I transitioned to male 15 years ago, I was already well into adulthood by that time so had experience to compare. 100% agree with the post. It was night and day. (I'm not in Stem; just generally in life.)

The weirdest thing was some of the individual people who changed how they treat me over time, for the better. After I started transitioning. Its cool they are so trans positive and affirming I guess. But if you can turn that shit on like a tap why not do for everyone?

Now as a man I struggle to notice when I'm getting special treatment. Even with my prior experience. Sometimes I have been oblivious for years until I finally clocked it or it was pointed out by a woman.

It has made me much more respect cis men who manage to have a keen eye on sexism. Especially those who are masc presenting. It is so easy to not notice. It's very comfortable. People are polite. You have good luck. To all the guys commenting here that it doesn't go on around them: it sure as fuck does.

[–] Guns0rWeD13@lemmy.world 2 points 9 hours ago (2 children)

preach. it is for reasons such as what you stated that i fully give my blessing to women transitioning to men. level the playing field by any means necessary. this is survival.

i try to embrace my male archetype because i think the worlds needs strong men, but i have come to understand the feminist perspective and i don't think there's any conflict with masculine men being empathetic. as a matter of fact, i think a truly confident man doesn't need to worry about being vulnerable and is in touch with their feelings. the macho american culture is not who we are. it is an aberration directly resulting from abrahamic religious values being hijacked by sociopaths to pave the way for authoritarianism and further subjugation of women.
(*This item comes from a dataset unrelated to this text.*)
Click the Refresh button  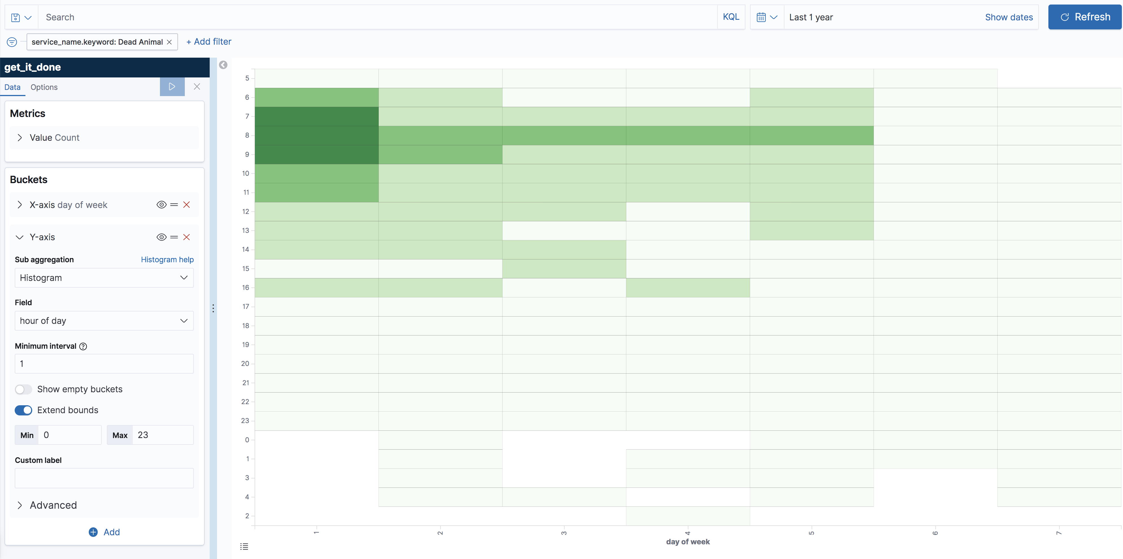point(1085,17)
and i think it's up to all of us to break these insecure macho idiots down into kneeling before a new age of humanity. make them heel to understand that they were weaklings all along.
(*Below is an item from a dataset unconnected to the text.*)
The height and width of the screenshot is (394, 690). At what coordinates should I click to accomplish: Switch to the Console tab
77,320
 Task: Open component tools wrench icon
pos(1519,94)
[–] sureok@lemmy.sdf.org 11 points 9 hours ago (1 children)

Just to be clear: women do not transition to men to level the playing field or materially benefit themselves.

Studies of post transition income show that trans women go down (sometimes drastically) whereas trans men tend to stay about where they would have been. You get benefits of being treated as male but then you have discrimination and other problems as a queer/trans person to balance it out. So while I can report on the moments when socially and structurally I am treated as a man, it isn't the total experience if my life. I still am trans. There are significant problems associated. I wouldn't reccomend it as a career enhancer. To say nothing of how unpleasant transitioning just in hopes of getting a raise would feel.

I agree with regards to masculinity.

[–] Guns0rWeD13@lemmy.world 4 points 7 hours ago

yes. you're right. i understand that it's more than that and that it's not really viable as an economic strategy, but i like to show support where i honestly can.